Reseach may show that but for someone with AUDHD it’s bloody painful. Maybe my body language isn’t obvious enough because no matter how I look, people still bother me.

Add into that those people who then touch you on the arm or whatever.

There should be badges or something. One could be ‘please feel free to talk to me and/or touch me’ and the other could be ‘leave me the fuck alone’ 🤷‍♀️🤣

Well, I will carry on, because I don't think the majority of people should have to avoid normal social interaction in order to prevent discomfort for a small minority, but I do try to read the signals from others where possible.

Badges would be good!😂

LiviaDrusillaAugusta · 03/04/2026 13:48

MrsBennetsPoorNervesAreBack · 03/04/2026 12:29

Well, I will carry on, because I don't think the majority of people should have to avoid normal social interaction in order to prevent discomfort for a small minority, but I do try to read the signals from others where possible.

Badges would be good!😂

Well I don’t expect people to alter their behaviour to suit people like me. That’s why I don’t go to places. And certainly why I don’t go for a drink or meal on my own anymore, even though it used to be something I loved.

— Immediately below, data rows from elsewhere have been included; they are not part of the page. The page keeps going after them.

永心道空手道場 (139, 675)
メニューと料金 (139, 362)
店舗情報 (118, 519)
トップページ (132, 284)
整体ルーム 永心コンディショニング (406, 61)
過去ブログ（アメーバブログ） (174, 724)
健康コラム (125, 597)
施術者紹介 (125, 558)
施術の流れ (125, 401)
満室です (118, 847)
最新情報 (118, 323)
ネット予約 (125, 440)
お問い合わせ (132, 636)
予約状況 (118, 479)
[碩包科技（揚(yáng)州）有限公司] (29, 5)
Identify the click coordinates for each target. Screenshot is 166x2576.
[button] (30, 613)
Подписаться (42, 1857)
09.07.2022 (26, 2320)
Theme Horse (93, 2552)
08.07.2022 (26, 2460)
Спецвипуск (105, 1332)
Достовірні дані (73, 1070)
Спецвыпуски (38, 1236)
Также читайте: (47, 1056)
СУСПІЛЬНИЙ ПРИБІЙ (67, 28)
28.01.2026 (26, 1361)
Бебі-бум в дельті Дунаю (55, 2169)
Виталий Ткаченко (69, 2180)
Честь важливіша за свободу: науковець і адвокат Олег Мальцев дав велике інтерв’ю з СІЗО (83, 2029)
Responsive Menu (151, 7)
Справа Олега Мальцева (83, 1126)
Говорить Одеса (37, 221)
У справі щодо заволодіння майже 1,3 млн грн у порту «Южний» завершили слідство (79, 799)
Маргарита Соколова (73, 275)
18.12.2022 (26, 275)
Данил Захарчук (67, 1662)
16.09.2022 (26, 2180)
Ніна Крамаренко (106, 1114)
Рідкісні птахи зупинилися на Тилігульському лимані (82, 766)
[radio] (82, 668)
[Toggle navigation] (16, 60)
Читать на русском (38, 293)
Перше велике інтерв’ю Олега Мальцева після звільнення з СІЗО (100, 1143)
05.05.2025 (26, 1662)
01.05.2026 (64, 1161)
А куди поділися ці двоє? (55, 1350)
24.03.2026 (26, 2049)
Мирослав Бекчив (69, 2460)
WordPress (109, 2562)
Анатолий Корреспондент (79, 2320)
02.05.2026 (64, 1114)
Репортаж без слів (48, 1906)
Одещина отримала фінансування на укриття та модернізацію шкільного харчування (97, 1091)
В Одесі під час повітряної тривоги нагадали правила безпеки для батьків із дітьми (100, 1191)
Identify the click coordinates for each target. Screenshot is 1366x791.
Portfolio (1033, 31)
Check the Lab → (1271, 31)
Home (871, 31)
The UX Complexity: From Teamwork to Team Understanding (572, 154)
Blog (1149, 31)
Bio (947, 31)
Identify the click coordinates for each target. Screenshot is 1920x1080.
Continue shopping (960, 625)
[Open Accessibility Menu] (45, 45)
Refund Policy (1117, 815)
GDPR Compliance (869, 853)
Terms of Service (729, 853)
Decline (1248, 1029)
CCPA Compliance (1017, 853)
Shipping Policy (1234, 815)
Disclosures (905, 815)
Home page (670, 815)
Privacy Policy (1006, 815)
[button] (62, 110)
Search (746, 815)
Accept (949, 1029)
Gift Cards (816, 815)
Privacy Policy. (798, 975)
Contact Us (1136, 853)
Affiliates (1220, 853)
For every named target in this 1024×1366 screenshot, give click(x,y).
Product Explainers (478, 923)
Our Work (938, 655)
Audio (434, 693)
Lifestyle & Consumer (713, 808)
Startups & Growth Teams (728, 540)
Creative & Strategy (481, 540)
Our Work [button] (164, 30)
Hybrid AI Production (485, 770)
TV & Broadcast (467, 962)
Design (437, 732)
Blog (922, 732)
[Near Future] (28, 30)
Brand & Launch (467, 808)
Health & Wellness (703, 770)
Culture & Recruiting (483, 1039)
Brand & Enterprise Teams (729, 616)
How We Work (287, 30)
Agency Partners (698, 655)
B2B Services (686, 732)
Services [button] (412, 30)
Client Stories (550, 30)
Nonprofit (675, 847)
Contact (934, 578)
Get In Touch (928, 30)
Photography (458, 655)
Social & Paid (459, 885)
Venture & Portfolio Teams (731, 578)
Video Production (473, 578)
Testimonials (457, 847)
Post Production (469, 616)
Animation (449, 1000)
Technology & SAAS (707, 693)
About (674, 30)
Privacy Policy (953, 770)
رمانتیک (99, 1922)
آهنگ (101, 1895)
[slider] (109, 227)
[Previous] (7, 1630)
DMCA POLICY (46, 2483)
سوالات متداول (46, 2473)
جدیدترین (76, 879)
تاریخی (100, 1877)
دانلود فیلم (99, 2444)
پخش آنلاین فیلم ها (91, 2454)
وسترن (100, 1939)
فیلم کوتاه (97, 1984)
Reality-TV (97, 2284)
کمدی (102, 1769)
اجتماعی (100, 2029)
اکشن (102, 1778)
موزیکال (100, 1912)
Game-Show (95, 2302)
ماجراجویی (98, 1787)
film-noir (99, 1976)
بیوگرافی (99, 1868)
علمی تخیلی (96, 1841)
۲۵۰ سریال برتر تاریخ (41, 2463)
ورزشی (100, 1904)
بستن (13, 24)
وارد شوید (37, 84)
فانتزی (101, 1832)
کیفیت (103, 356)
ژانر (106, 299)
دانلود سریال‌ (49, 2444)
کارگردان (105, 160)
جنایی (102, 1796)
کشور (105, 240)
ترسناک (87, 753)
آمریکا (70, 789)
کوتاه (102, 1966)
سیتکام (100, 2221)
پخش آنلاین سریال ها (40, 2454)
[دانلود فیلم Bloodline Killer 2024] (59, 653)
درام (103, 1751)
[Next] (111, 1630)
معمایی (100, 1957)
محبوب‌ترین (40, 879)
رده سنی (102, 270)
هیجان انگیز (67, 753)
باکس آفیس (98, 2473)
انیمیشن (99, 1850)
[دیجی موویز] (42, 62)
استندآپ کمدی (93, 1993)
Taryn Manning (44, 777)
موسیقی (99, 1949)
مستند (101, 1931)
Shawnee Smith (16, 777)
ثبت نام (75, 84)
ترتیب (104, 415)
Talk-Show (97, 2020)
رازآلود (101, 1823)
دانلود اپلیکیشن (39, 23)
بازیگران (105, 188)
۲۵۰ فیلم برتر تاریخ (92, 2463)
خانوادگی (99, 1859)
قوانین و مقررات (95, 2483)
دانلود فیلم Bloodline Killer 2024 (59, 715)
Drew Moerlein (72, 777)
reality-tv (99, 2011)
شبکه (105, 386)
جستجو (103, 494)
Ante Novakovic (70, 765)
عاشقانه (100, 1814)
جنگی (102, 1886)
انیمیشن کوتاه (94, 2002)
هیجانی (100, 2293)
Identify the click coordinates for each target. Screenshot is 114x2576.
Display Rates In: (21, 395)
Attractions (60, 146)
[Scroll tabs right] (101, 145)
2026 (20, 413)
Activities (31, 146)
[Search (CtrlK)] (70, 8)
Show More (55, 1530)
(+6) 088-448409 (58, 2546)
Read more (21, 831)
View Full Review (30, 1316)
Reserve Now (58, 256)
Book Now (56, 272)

LiviaDrusillaAugusta · 03/04/2026 13:54

Actually COVID lockdowns were a massive win for me, I didn’t leave the house at all during the first lockdown, then there was social distancing (best thing ever) followed by another 7 months of not leaving the house and wfh.

igelkott2026 · 03/04/2026 15:25

Do people really bother you so often? I don't find that people constantly try to bother me when I am in a cafe or shop. You get the odd person making conversation but it's not that frequent. Maybe it depends where you live in the UK - people in the north tend to be friendlier.

But while it might be "proven" that social interaction is good for us, we are not all the same, and many people are quite happy on their own. It's only a bad thing if you want social interaction and can't get it.